WORK TO BE COMPLETED
In the records below, some lines contain the word "agent". Copy each of them.

-------- RECORDS FOR THE TASK --------

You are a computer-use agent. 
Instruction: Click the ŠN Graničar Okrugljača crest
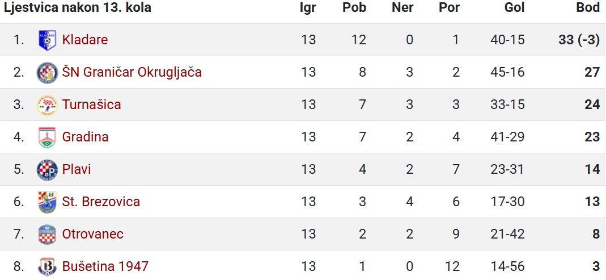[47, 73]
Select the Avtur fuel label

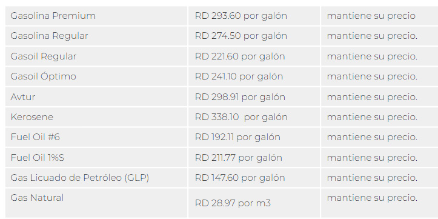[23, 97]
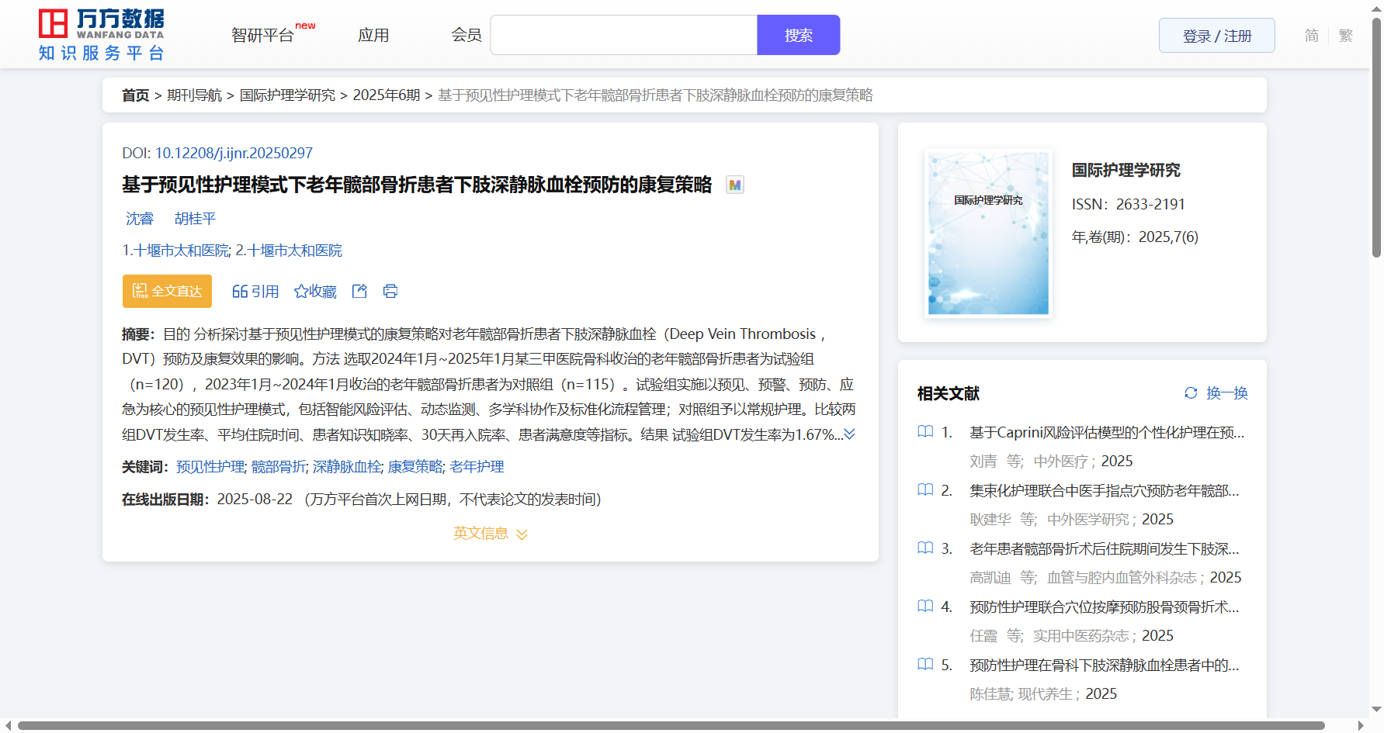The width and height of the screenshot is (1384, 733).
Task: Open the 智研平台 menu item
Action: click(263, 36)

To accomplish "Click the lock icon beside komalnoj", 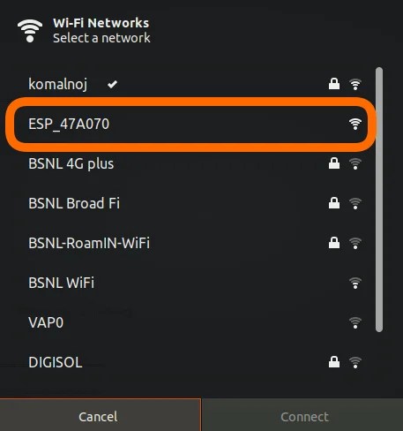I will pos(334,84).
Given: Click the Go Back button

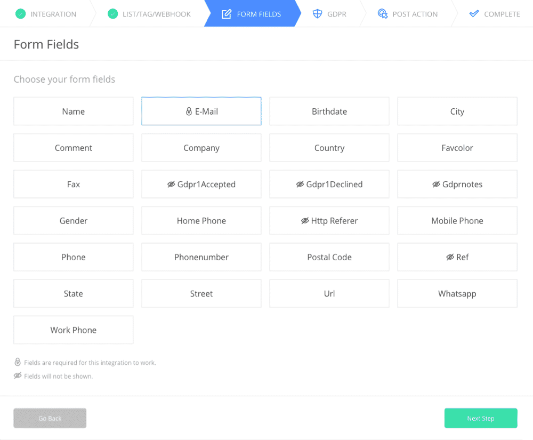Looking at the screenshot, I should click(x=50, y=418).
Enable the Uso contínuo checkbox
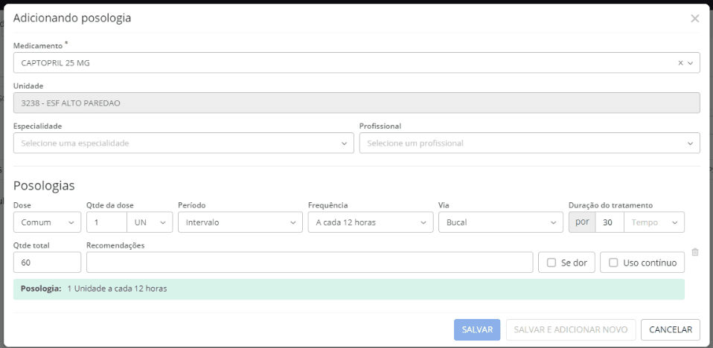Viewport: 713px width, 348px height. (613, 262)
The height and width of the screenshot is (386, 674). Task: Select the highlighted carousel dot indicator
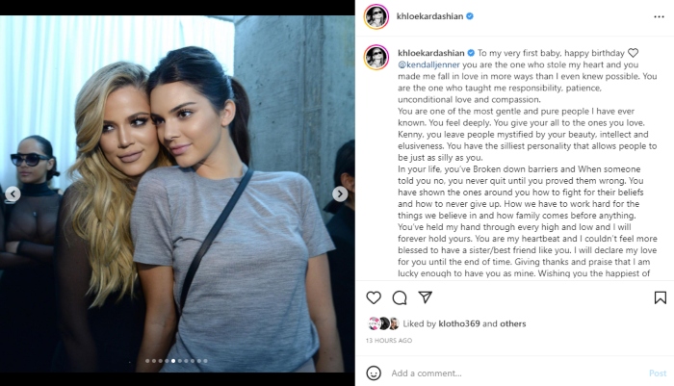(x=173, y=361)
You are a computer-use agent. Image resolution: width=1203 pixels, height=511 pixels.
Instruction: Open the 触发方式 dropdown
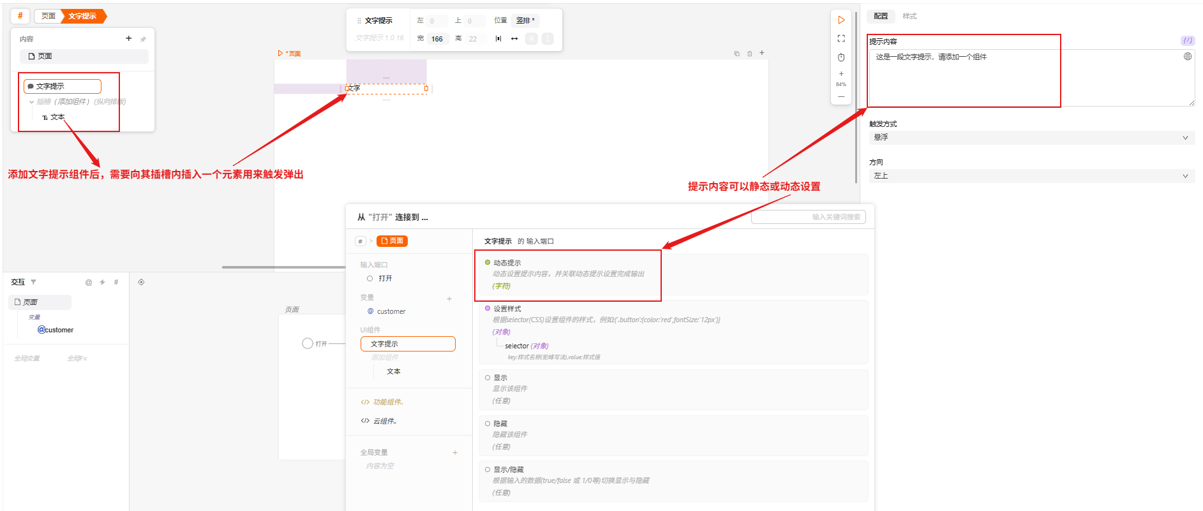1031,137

--------

REPLY
You are a computer-use agent. 
You are a computer-use agent. Image resolution: width=1203 pixels, height=511 pixels.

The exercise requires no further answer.